La ricetta di Fulvio Marino delle grispelle calabresi

Ingredienti

  • 500 g farina 00, 5 g lievito di birra fresco, 350 g patate lesse, 100 ml acqua, 10 g sale, olio per friggere
  • alici sott’olio, ‘nduja o altro ripieno

Nella ciotola versiamo la farina 00 (con 13 g di proteine) e il lievito fresco di birra, aggiungiamo le patate già lessate e schiacciate senza buccia. Attenzione però al peso delle patate da aggiungere, dipende dalla farina e anche da quanta acqua contengono le patate. Mettiamo anche l’acqua, tutto messo a freddo, impastiamo con il cucchiaio. Fulvio Marino impasta questa volta anche con le mani, deve ottenere un composto ben omogeneo. Solo dopo aggiungiamo il sale.

Quindi, facciamo attenzione, non mettiamo tutta l’acqua, potrebbe essere troppa, dipende, ripetiamo, dal tipo di farina utilizzato e da quanta acqua hanno assorbito in cottura le patate.

Quando inseriamo in sale non è necessario aggiungere acqua, impastiamo e otteniamo un composto ben liscio.

Copriamo e facciamo lievitare per tre ore a temperatura ambiente.

Mettiamo il nostro impasto sul tavolo, “è chiaro adesso si sgonfia”, ma andiamo a fare delle palline belle tirate che mettiamo su una teglia a riposare per 10 – 15 minuti coperte, che è un tempo tecnico, le palline si rilassano e a questo punto le facciamo in due versioni: quella ripiena utilizzando il mattarello, otteniamo un disco che farciamo con le acciughe e la ‘nduja ma va bene anche altro e facciamo dei fagottini, delle mezzelune che chiudiamo bene.

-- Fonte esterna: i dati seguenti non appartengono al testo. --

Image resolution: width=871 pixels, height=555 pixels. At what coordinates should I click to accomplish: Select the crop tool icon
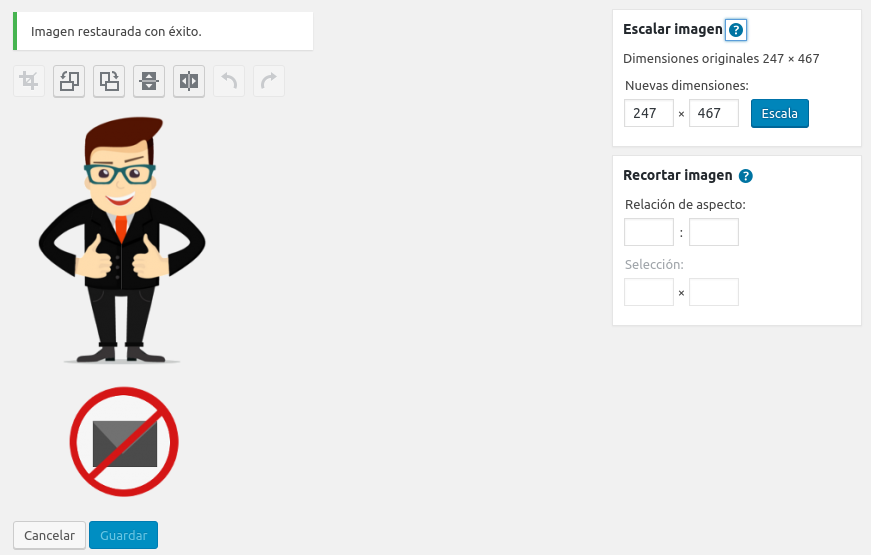[29, 81]
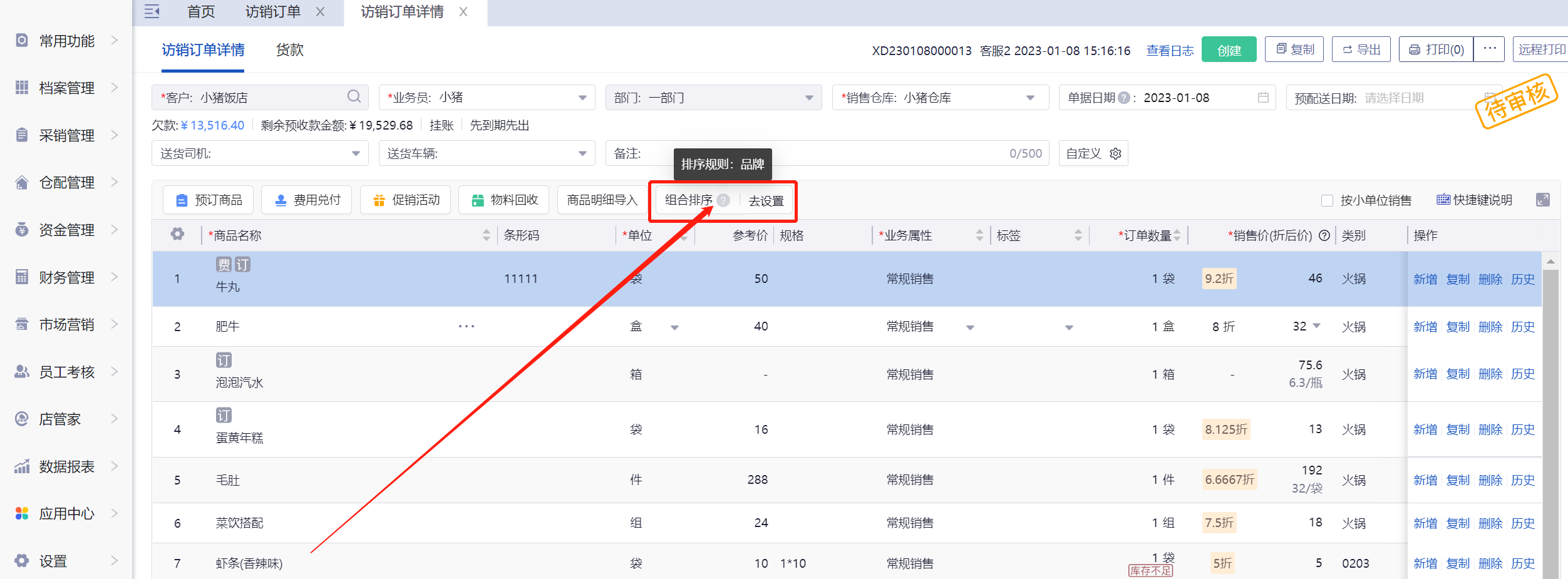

In realtà vengono fatte di diverse forme e le possiamo fare rotonde con il buco, come le ciambelle.

Adagiamo tutte si carta da cucina, facciamo riposare coperte  un’ora a temperatura ambiente e loro si gonfiano. Con tutta la carta forno le friggiamo in olio ben caldo e profondo, 170 – 180° – togliamo subito la carta e facciamo ben dorare girando più volte e facendo sempre molta attenzione a bagnare l’impasto con l’olio caldo. Facciamo attenzione soprattutto a quelle ripiene. scoliamo su carta da cucina e gustiamo.